C’EST L’HISTOIRE de la lente et terrible agonie d’un très vieil homme. Pendant trois mois, au fil des pages, « ses dernières racines se désancrent une à une ». À son chevet, son petit-fils, Patrick Autréaux, qui, jour et nuit, le soigne, prodiguant des gestes et des paroles d’une infinie tendresse. On est tout d’abord dans la clinique des soins palliatifs : « Soigner, écrit le narrateur-médecin, c’est-à-dire soigner jusqu’au bout, c’est traverser un champ dont on ne connaît ni l’état du sol, ni la nature des herbes. C’est accepter les fleurs d’orties, la gadoue putride, les entorses et aussi les odeurs fraîches, l’ombre piquetée de soleil d’un arbre solitaire. C’est fatigant et dur. On se fait mal au dos, on en a marre, on voudrait que ça se termine vite, on se le reproche, on essaie de sourire et de ne pas se presser, et on pleure en cachette après l’avoir entendu appeler ce nom d’enfant que lui seul utilisait. »
Comme des papillons rares.
Le lecteur médecin ne sera donc pas dépaysé, avec l’évocation de l’hôpital et du service des urgences, ses odeurs nauséabondes, ses dermatoses répugnantes, crachats et coups, regards fermés, esprits tordus, insultes ou familiarités. Mais sous la plume de Patrick Autréaux, la poésie n’est jamais très loin de la médecine, la première transfigurant les mots banals de la seconde : cellule, nerf, tube, flux, vaisseau mêlent la mer et le sang, les grands fonds et l’horizon des nouveaux mondes, les mots techniques embellissent les descriptions anatomiques ou physiologiques : trochanter, défilé, scalène ou symphyse. « Lorsqu’on commence à fréquenter l’hôpital, écrit encore Patrick Autréaux, certains symptômes et maladies paraissent comme des papillons rares (...) Ces étrangetés fascinent peut-être aussi parce qu’elles signent la présence de cet invisible qu’on a tôt fait d’assimiler au Mal, saloperie à respecter ou à combattre. »

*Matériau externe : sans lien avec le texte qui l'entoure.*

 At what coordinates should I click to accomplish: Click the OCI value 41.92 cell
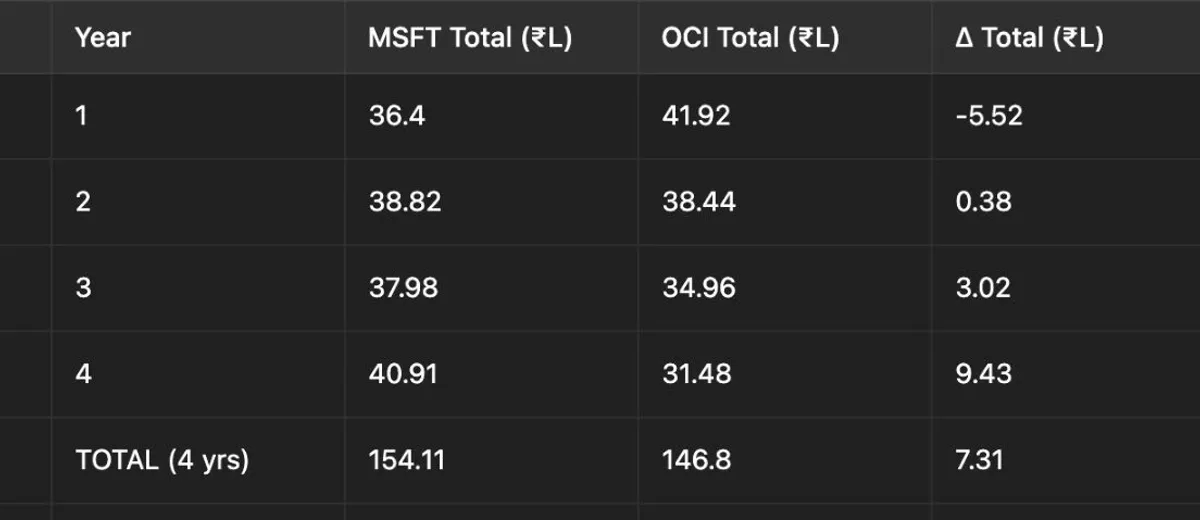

Avec « Dans la vallée de larmes »**, son précédent récit, l’auteur racontait comment, dans sa vie à lui, ce mal avait pris la forme d’un lymphome digestif. « Dépecé de l’intérieur », il était passé de l’autre côté, du côté du médecin à celui du malade, et presque de l’autre côté tout court, emmailloté qu’il était peu à peu dans les langes de la mort. Cheminant vers son anéantissement, il détaillait alors son apprentissage de la mort, un apprentissage qui, au final, grâce tout à la fois à la médecine et à la thérapie du langage, faisait éclater la bulle de la maladie et ouvrait sur une seconde naissance.
La figure du grand père totémique n’était peut-être pas étrangère à ce dénouement, on le découvre ici. Elle est présente tout au long du récit, depuis l’enfance de Patrick Autréaux. Elle plane sur sa vocation de médecin, le stimule dans son amour de la poésie et, pendant l’épreuve du cancer, lui insuffle une spiritualité contemplative et rebelle à la fois. Le vieil homme, avec le grand âge, s’était débarrassé de presque tout, n’ayant plus gardé que la photo de son épouse décédée, un fauteuil et quelques livres. Ce dénuement rejoint celui d’un auteur américain du XIXe siècle, Henry David Thoreau, qu’Autréaux porte aux nues, un aventurier égotiste et hautain qui avait cessé de courir le monde pour s’installer en solitaire au bord de l’étang où il avait bâti un cabanon. « Il y connut le nu de la vie pour ne pas découvrir au moment de mourir qu’il n’aurait pas vécu. ».
C’est un peu ce qui arrive avec son grand-père. Patrick Autréaux raconte comment, dans ses derniers instants, il se débat, avec une sorte de beauté farouche, jusqu’au bout. À la fin, cet effroyable combat distille un secret. « Ni le secret de l’art de guérir, ni celui de l’écriture », celui du mystère intime de la vie.
* Gallimard, 94 p., 12 euros.
** Gallimard, 2009, voir « le Quotidien » du 27 août 2009.